Barefoot is a great choice for table linen, tote bags, jewelry, and knick-knacks – all equally colorful and affordable – while the beloved Stick No Bills is the ultimate destination for retro-inspired postcards and travel posters. If you’re willing to splurge a little, there’s also a handful of upscale concept stores selling gorgeous art, home accents, and clothing: Exotic Roots, The Three by TPV, and KK The Collection. Everything is meticulously crafted by local artisans, so take the time to leisurely browse their collections.
The Suite Life
Spa Ceylon products and spa treatments are known and loved the world over – Australia, Singapore, and Turkey included – so a visit to its heritage-themed outpost on Lighthouse Street is practically obligatory.

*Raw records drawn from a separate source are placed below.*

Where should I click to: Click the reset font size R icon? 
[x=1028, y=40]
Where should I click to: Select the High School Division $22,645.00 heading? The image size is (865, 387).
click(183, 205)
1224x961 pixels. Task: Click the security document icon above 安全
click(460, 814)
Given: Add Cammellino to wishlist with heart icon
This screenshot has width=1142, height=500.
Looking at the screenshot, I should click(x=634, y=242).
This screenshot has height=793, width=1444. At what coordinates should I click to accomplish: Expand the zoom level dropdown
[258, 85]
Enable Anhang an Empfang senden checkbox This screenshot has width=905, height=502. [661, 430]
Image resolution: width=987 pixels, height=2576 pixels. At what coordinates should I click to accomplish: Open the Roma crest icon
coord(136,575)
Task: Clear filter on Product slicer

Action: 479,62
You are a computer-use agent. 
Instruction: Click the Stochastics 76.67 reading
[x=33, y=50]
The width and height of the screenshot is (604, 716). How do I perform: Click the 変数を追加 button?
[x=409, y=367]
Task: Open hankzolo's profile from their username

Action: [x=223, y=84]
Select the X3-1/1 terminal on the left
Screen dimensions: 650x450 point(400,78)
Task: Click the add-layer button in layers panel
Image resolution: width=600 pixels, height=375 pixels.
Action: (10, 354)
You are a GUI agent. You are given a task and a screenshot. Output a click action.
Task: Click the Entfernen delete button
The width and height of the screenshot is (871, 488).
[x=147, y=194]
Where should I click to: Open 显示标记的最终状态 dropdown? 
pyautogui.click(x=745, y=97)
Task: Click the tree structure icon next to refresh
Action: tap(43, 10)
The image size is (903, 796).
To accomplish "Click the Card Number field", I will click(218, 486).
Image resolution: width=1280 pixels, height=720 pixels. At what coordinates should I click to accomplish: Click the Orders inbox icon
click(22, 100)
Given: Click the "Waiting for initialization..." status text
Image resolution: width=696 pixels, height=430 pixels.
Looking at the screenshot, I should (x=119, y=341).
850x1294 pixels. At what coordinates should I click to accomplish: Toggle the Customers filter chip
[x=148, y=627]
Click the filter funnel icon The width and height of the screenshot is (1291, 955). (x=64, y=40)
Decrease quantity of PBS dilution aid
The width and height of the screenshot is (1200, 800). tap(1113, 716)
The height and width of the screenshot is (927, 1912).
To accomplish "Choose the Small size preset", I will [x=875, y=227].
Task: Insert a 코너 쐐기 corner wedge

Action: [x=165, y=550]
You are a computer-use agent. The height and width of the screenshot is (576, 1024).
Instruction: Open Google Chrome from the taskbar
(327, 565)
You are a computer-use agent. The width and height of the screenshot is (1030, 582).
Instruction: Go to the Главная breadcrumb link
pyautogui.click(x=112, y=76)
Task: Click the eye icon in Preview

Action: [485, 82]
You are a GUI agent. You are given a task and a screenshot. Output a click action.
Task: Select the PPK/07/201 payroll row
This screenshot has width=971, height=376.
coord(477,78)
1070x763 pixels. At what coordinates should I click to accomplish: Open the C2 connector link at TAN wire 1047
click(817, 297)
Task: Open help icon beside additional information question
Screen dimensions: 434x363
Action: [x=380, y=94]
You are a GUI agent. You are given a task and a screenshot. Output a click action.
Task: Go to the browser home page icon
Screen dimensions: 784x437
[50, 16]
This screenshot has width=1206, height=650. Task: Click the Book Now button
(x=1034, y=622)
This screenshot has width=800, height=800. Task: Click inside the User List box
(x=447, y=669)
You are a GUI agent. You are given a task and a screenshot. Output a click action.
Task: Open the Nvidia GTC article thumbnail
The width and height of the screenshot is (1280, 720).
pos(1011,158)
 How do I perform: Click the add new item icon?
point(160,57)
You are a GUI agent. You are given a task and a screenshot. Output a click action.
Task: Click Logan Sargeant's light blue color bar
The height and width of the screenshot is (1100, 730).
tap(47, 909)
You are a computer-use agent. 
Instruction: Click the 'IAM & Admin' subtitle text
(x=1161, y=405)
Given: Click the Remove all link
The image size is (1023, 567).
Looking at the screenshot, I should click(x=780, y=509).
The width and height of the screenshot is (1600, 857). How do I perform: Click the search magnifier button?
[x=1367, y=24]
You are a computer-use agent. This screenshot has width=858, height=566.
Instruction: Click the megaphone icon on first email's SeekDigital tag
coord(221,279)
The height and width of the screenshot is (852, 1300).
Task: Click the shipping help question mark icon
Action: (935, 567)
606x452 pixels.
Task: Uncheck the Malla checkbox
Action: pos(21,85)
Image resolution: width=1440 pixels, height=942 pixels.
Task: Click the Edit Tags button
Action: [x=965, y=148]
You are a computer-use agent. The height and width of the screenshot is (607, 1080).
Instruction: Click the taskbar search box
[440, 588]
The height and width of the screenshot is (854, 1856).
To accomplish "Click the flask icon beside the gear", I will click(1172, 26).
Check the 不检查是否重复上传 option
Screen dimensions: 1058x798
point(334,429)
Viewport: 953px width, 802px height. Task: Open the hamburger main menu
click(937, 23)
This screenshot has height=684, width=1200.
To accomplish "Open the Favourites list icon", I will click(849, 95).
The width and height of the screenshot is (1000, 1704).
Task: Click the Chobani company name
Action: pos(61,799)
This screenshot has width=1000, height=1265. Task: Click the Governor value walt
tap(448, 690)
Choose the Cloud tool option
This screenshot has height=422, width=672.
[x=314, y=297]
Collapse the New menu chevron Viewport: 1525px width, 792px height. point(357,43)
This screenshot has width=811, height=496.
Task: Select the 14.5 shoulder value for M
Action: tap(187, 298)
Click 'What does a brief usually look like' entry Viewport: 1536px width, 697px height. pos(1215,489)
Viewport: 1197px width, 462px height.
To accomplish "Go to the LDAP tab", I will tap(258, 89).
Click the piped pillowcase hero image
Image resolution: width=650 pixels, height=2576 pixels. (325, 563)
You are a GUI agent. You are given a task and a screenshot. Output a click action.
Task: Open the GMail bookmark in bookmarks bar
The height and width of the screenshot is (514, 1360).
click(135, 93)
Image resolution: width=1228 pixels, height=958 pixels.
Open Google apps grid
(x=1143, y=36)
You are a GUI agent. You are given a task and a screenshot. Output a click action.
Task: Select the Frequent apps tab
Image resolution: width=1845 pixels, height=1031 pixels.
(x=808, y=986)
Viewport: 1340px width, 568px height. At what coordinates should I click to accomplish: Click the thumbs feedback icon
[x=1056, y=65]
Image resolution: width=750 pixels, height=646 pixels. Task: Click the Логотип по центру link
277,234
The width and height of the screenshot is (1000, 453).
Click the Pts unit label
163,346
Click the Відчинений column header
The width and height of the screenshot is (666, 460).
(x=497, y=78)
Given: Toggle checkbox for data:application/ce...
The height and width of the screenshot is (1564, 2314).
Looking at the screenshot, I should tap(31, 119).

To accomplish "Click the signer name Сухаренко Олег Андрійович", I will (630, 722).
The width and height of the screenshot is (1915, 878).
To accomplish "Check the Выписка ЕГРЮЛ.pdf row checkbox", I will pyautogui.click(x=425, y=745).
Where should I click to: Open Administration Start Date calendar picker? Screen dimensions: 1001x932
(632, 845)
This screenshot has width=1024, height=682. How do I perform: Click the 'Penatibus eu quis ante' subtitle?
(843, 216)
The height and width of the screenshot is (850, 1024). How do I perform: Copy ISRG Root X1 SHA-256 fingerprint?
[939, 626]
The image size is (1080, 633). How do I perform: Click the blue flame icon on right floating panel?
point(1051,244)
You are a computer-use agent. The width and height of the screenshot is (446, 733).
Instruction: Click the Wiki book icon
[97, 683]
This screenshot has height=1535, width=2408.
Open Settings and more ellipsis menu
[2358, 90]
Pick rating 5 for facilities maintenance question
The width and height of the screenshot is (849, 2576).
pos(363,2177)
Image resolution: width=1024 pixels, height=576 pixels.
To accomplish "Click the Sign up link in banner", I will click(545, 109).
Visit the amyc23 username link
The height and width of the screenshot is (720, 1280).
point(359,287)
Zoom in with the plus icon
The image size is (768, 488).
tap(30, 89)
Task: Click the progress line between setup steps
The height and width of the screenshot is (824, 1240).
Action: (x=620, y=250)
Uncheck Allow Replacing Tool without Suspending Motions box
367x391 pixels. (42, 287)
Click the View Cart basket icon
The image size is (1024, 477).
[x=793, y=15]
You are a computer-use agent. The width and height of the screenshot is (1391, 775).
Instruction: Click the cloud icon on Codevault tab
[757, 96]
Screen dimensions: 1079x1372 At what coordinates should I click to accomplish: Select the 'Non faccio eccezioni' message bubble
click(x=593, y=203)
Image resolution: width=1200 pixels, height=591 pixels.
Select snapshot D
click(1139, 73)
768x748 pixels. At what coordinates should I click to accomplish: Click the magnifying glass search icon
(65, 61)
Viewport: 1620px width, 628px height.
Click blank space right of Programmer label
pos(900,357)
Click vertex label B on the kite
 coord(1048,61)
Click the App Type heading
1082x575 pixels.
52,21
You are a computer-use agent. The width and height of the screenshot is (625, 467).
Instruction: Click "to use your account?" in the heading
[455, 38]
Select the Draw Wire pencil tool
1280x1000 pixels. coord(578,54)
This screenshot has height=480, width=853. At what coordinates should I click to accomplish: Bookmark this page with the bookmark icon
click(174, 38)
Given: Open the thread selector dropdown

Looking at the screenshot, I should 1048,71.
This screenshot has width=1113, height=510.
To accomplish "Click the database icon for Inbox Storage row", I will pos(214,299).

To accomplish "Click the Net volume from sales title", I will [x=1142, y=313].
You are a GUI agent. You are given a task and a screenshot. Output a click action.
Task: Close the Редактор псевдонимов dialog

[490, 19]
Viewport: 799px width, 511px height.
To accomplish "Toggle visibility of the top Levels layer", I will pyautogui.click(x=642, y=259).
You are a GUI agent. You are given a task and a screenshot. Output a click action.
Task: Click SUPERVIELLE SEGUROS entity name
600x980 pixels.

This luxury, award-winning Ayurvedic spa combines the romance of Ceylon – the British colonial name for Sri Lanka – with all-natural products, ancient healing techniques, and modern dermatological science. Over 25 signature treatments ranging from purifying to calming and de-stressing rituals reside on the spa menu here, but the ‘Royal Body Ritual’ is particularly decadent. An extended full-body massage is accented with a soothing herbal compress, a relaxing foot bath, an exfoliating back scrub, and even a tranquility forehead massage, making it the definitive choice if top-to-toe pampering is what you’re after.
Whale-watching off the coast in Mirissa, surfing in Weligama, traditional mask-making in Ambalangoda, touring a tea plantation in Tittagalla – it’s all easily accessible from Galle, taking under an hour by car and arranged by most hotels and tour companies. However, the majority of tourists end up lazing around on Unawatuna Beach, which we recommend skipping due to the mass of hotels, cafés, and restaurants scrunched up together on the shore.
Head to Dalawella Beach, which takes only 20 minutes by taxi, instead – it’s cleaner, less crowded, safe for swimming, and the ideal place to sip on coconut water while taking in the sunset. It’s also here that a bucket-list staple awaits: the Insta-famous rope swing on the beachfront at Dream Cabana guesthouse. This one’s a bit of an upper-body workout, but more than worth it for the resulting image!